What to produce >>
Reproduce in full, word for word, the text below on why a small studio declines most of the briefs it receives.

Text section >>
+ + + + +

Roughly two-thirds of the briefs that arrive in our contact form get a polite written no. We track it; we have done so since 2022. The number sits between sixty and seventy percent year over year and has not moved much. Most studios that publish on the internet do not say this out loud because they think it makes them look greedy or arrogant. We have come around to the opposite view — that saying no for the right reasons, in writing, and within two working days, is one of the most useful things we do for the people who write to us, including the people we say no to.
The brief that gets a no usually has one of three problems. The first is that the brief is not the brief — the client has correctly identified that something is wrong with their brand or their site, but the proposed solution is the wrong intervention. A rebrand will not fix a positioning problem. A new landing page will not fix a pricing problem. A custom illustration set will not fix a product that no-one wants. When this is the case we send back the no with the diagnosis we believe is right, even though we will not be hired to fix it. The second is scope. We are a small studio and a brief that wants forty deliverables for fifteen thousand euros is not a brief, it is a wish list. The third is fit, plain and simple. We do not do work for fossil fuel adjacencies, for gambling, for personal-brand crypto founders. We say so politely in the no.
The no goes out in writing, within two working days, and contains three things: the diagnosis (why we are saying no), an honest answer about whether anyone in our network would be a better fit, and a thank-you for trusting us with the conversation. The thank-you is not boilerplate. It takes work to write a brief; it takes more work to send it to someone you have not worked with before. Receiving a brief is a small act of trust and we treat it that way. About one in five of the briefs we decline come back twelve to eighteen months later, often with a different question, and roughly half of those second briefs we say yes to.
There is a temptation, when you run a small studio, to take everything that comes in. Cash flow is real. The studio has rent. The team needs to eat. We understand. We have said yes to briefs we should have said no to and we have paid for it every single time — in late nights, in unfinished work, in clients who left unhappy because the engagement was wrong from the first email. The decline rate of sixty-something percent is what protects the work for the briefs we do say yes to. If you ever wonder why the studio is small, this is most of the answer. We say no a lot, and we mean it when we do.

+ + + + +

Exercise data >>
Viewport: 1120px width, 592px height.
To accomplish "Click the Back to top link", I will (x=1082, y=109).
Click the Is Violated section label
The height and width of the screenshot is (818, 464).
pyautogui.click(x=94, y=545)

+ + + + +

Exercise output >>
Roughly two-thirds of the briefs that arrive in our contact form get a polite written no. We track it; we have done so since 2022. The number sits between sixty and seventy percent year over year and has not moved much. Most studios that publish on the internet do not say this out loud because they think it makes them look greedy or arrogant. We have come around to the opposite view — that saying no for the right reasons, in writing, and within two working days, is one of the most useful things we do for the people who write to us, including the people we say no to.
The brief that gets a no usually has one of three problems. The first is that the brief is not the brief — the client has correctly identified that something is wrong with their brand or their site, but the proposed solution is the wrong intervention. A rebrand will not fix a positioning problem. A new landing page will not fix a pricing problem. A custom illustration set will not fix a product that no-one wants. When this is the case we send back the no with the diagnosis we believe is right, even though we will not be hired to fix it. The second is scope. We are a small studio and a brief that wants forty deliverables for fifteen thousand euros is not a brief, it is a wish list. The third is fit, plain and simple. We do not do work for fossil fuel adjacencies, for gambling, for personal-brand crypto founders. We say so politely in the no.
The no goes out in writing, within two working days, and contains three things: the diagnosis (why we are saying no), an honest answer about whether anyone in our network would be a better fit, and a thank-you for trusting us with the conversation. The thank-you is not boilerplate. It takes work to write a brief; it takes more work to send it to someone you have not worked with before. Receiving a brief is a small act of trust and we treat it that way. About one in five of the briefs we decline come back twelve to eighteen months later, often with a different question, and roughly half of those second briefs we say yes to.
There is a temptation, when you run a small studio, to take everything that comes in. Cash flow is real. The studio has rent. The team needs to eat. We understand. We have said yes to briefs we should have said no to and we have paid for it every single time — in late nights, in unfinished work, in clients who left unhappy because the engagement was wrong from the first email. The decline rate of sixty-something percent is what protects the work for the briefs we do say yes to. If you ever wonder why the studio is small, this is most of the answer. We say no a lot, and we mean it when we do.